- _Problem statement_
Reproduce the material below word for word, with no changes.

- _Entries on finding words and elements_
══════════════════════════════
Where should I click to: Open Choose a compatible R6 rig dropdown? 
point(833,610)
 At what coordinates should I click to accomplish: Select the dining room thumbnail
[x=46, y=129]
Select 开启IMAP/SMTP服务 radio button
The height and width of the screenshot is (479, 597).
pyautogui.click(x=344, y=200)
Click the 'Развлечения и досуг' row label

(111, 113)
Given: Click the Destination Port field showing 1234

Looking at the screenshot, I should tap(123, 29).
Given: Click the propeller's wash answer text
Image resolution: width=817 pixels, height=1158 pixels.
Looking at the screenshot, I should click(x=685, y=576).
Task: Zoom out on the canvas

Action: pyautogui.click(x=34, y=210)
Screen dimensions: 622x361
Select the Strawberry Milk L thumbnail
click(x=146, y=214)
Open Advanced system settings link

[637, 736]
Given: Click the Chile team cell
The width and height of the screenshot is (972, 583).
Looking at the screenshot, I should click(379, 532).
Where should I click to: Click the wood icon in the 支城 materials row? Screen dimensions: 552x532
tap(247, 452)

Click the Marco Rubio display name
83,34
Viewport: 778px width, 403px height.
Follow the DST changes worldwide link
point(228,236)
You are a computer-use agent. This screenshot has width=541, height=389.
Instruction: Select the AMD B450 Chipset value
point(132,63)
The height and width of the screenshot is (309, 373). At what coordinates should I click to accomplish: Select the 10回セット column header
══════════════════════════════
- _Full output_
Where should I click to: Open Choose a compatible R6 rig dropdown? 
point(833,610)
 At what coordinates should I click to accomplish: Select the dining room thumbnail
[x=46, y=129]
Select 开启IMAP/SMTP服务 radio button
The height and width of the screenshot is (479, 597).
pyautogui.click(x=344, y=200)
Click the 'Развлечения и досуг' row label

(111, 113)
Given: Click the Destination Port field showing 1234

Looking at the screenshot, I should tap(123, 29).
Given: Click the propeller's wash answer text
Image resolution: width=817 pixels, height=1158 pixels.
Looking at the screenshot, I should click(x=685, y=576).
Task: Zoom out on the canvas

Action: pyautogui.click(x=34, y=210)
Screen dimensions: 622x361
Select the Strawberry Milk L thumbnail
click(x=146, y=214)
Open Advanced system settings link

[637, 736]
Given: Click the Chile team cell
The width and height of the screenshot is (972, 583).
Looking at the screenshot, I should click(379, 532).
Where should I click to: Click the wood icon in the 支城 materials row? Screen dimensions: 552x532
tap(247, 452)

Click the Marco Rubio display name
83,34
Viewport: 778px width, 403px height.
Follow the DST changes worldwide link
point(228,236)
You are a computer-use agent. This screenshot has width=541, height=389.
Instruction: Select the AMD B450 Chipset value
point(132,63)
The height and width of the screenshot is (309, 373). At what coordinates should I click to accomplish: Select the 10回セット column header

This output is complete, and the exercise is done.